▶ [AIM OF THE TASK] Please write out the records from the start of the records through the line that contains "tap(126, 262)", repeating those lines exactly and nothing else.

▶ [PROVIDED ENTRIES]
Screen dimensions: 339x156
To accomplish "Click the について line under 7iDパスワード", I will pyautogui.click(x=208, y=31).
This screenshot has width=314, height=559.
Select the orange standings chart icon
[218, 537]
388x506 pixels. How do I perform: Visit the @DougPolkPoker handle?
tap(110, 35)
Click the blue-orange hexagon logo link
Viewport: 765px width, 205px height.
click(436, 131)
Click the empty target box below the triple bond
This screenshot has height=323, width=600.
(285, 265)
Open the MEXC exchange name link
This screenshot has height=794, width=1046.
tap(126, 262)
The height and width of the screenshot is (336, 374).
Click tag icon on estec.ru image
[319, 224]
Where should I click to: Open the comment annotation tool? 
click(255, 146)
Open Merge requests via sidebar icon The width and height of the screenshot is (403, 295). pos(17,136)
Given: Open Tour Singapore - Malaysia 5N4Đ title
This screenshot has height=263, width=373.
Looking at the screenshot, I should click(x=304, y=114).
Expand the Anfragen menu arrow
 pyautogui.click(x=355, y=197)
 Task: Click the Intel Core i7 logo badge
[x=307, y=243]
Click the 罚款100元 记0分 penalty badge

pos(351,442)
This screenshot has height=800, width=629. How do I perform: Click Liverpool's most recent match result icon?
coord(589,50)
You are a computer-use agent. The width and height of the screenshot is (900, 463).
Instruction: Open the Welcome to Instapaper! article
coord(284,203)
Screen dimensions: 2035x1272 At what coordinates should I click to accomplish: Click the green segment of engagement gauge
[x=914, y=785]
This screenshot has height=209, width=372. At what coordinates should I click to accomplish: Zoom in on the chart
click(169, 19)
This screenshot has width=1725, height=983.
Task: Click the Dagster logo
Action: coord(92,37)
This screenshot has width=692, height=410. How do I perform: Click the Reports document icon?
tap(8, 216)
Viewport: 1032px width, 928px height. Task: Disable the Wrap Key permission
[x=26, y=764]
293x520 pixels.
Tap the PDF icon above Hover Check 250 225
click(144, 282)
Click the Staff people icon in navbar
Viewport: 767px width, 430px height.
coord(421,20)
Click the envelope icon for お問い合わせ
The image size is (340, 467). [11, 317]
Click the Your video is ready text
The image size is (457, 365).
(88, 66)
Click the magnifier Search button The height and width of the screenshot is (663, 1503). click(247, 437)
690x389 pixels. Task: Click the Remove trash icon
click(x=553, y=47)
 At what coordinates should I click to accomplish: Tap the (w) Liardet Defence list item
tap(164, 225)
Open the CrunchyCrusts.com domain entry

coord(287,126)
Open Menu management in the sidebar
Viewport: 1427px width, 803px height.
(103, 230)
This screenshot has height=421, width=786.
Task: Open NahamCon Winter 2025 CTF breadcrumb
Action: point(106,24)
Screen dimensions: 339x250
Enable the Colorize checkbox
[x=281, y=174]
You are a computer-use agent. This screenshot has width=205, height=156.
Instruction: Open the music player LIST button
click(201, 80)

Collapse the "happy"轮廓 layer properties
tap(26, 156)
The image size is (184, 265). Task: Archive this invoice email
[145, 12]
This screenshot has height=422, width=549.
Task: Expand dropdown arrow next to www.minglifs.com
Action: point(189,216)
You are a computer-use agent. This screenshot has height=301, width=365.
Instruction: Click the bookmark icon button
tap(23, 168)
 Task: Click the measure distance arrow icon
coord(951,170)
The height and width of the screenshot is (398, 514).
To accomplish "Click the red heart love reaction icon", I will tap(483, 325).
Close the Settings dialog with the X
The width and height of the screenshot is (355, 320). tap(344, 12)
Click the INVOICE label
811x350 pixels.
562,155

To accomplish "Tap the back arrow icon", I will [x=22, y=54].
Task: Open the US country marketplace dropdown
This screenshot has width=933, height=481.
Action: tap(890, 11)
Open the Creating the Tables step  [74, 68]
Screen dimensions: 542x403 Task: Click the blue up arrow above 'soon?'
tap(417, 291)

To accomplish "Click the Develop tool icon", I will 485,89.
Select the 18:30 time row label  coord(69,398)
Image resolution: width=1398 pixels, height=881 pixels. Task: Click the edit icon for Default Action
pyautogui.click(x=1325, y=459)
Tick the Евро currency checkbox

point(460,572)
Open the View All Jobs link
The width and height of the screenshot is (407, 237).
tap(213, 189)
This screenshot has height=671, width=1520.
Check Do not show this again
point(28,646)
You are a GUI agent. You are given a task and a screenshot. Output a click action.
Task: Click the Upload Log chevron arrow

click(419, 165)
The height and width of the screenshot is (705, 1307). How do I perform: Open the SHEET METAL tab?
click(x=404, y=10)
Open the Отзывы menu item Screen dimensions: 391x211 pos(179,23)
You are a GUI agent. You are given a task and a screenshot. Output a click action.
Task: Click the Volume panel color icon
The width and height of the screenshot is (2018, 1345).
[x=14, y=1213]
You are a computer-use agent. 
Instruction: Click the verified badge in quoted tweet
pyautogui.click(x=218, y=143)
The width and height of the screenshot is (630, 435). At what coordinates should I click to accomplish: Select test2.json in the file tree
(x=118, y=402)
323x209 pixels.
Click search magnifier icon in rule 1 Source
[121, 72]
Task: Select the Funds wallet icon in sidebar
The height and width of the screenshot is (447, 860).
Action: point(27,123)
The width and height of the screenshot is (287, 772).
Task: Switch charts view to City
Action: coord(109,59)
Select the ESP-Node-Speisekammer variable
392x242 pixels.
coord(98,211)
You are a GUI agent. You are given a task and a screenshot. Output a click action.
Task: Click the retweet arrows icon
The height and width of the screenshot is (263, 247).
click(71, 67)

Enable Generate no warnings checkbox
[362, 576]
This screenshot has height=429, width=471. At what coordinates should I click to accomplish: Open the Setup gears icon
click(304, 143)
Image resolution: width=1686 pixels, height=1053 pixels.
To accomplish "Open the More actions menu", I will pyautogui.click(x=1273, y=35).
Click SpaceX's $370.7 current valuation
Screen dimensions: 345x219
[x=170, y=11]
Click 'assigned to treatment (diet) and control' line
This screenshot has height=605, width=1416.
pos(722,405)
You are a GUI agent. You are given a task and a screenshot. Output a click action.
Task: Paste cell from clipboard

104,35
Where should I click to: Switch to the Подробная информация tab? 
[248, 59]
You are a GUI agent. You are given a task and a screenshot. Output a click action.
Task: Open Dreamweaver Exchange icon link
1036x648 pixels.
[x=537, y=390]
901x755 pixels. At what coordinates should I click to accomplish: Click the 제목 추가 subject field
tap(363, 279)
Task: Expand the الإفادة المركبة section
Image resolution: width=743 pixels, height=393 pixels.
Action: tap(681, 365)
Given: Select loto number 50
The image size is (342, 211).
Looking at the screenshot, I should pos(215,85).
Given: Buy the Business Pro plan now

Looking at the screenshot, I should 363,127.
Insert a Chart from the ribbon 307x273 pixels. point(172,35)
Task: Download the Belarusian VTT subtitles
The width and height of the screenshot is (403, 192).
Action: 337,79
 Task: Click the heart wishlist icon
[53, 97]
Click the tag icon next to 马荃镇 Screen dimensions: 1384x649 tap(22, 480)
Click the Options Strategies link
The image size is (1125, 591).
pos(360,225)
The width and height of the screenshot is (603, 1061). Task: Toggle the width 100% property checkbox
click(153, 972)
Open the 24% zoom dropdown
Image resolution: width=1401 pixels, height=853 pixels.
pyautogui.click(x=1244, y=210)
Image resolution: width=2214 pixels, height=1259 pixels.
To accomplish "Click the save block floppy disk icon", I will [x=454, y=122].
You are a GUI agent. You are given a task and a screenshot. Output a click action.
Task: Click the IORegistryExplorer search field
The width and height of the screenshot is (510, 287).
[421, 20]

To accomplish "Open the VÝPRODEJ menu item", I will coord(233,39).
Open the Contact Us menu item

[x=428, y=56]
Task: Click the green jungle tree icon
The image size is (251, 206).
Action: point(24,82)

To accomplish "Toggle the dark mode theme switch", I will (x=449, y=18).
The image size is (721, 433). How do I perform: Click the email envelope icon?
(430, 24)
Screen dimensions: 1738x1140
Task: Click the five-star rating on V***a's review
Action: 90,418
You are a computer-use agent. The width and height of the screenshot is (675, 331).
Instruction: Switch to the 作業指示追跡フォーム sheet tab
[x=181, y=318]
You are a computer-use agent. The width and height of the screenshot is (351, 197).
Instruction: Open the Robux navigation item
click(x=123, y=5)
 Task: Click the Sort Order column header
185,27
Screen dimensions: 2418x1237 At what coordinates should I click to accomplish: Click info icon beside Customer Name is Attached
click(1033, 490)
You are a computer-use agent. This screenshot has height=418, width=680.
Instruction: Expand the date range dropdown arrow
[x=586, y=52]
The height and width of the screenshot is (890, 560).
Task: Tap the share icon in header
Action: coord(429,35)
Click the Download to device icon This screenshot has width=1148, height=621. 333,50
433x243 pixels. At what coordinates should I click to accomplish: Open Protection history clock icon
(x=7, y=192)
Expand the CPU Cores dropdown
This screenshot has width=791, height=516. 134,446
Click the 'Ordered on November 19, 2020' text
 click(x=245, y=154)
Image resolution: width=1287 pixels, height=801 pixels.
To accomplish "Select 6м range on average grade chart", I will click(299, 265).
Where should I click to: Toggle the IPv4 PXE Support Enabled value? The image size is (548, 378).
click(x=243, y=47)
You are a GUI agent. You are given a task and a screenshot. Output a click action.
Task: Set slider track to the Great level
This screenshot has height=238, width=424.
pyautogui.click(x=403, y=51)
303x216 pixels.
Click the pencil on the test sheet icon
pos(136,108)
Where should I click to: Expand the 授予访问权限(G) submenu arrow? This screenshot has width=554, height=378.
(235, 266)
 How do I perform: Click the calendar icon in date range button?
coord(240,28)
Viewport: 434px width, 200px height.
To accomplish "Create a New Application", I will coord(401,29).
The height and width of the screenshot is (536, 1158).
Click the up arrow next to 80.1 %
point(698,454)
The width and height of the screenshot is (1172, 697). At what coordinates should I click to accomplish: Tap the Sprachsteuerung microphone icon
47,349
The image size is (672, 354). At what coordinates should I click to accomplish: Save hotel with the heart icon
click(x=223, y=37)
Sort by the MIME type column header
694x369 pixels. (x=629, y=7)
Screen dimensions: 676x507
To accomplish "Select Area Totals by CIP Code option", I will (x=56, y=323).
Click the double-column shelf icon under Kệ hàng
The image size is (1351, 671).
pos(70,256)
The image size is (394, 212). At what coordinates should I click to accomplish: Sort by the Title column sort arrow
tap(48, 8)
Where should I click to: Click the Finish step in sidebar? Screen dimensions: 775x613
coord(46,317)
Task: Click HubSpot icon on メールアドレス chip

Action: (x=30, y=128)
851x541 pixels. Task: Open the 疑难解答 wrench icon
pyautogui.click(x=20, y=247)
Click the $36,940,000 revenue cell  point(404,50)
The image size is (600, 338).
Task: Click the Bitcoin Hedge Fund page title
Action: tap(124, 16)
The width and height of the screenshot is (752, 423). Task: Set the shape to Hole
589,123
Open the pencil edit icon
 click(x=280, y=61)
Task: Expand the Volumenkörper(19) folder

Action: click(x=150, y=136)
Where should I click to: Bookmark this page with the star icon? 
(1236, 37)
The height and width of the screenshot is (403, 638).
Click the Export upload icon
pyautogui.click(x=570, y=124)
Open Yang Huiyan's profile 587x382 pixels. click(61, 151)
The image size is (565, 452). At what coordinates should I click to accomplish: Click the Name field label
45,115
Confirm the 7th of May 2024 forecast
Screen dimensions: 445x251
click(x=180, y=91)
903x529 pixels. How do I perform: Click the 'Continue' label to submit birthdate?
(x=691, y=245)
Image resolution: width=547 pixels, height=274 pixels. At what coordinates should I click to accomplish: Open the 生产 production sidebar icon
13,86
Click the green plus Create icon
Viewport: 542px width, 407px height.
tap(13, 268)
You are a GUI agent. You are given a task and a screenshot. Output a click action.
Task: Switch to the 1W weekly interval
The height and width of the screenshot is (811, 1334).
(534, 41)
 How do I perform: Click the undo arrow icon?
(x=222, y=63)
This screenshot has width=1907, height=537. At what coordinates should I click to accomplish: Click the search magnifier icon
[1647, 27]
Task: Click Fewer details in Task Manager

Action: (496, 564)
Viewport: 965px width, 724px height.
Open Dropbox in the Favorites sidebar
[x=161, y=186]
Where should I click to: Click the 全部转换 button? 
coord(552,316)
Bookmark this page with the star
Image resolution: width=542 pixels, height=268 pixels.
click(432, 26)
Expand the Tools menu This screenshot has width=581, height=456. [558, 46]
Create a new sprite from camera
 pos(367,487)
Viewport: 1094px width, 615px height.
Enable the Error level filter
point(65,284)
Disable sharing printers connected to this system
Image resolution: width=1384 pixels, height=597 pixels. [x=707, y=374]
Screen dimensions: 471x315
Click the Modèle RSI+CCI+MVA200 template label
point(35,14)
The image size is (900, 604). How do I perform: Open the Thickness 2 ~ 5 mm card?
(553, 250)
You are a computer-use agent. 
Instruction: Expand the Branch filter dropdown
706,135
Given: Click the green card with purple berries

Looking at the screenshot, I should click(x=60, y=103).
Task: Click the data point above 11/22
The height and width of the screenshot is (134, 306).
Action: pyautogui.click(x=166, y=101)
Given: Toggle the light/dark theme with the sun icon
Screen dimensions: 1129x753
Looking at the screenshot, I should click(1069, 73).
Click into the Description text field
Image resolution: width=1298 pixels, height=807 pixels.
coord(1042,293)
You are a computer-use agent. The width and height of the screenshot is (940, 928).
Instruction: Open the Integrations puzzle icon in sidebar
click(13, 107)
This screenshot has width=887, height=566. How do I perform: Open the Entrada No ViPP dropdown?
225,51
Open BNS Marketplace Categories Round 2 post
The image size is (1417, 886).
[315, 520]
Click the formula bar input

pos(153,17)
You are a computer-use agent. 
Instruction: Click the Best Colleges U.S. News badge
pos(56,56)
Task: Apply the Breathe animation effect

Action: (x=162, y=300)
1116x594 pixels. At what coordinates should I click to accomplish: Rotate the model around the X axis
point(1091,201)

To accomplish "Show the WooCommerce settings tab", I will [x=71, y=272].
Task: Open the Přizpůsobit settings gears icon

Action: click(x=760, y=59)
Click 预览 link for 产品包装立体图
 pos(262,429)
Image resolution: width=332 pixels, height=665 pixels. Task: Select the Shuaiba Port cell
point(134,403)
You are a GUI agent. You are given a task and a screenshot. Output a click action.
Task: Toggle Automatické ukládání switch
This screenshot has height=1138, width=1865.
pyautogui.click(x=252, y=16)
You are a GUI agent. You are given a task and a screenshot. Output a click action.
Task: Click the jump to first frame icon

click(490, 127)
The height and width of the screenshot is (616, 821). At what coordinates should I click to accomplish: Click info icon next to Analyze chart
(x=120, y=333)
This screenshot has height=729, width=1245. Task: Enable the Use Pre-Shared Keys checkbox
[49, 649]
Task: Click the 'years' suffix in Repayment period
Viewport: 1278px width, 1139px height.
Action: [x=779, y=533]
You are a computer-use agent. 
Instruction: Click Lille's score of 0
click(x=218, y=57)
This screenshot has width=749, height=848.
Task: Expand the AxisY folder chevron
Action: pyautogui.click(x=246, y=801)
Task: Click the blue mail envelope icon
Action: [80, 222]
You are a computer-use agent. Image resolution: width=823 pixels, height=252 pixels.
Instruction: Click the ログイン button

▶ [SOLUTION FOR THIS EXERCISE]
Screen dimensions: 339x156
To accomplish "Click the について line under 7iDパスワード", I will pyautogui.click(x=208, y=31).
This screenshot has width=314, height=559.
Select the orange standings chart icon
[218, 537]
388x506 pixels. How do I perform: Visit the @DougPolkPoker handle?
tap(110, 35)
Click the blue-orange hexagon logo link
Viewport: 765px width, 205px height.
click(436, 131)
Click the empty target box below the triple bond
This screenshot has height=323, width=600.
(285, 265)
Open the MEXC exchange name link
This screenshot has height=794, width=1046.
tap(126, 262)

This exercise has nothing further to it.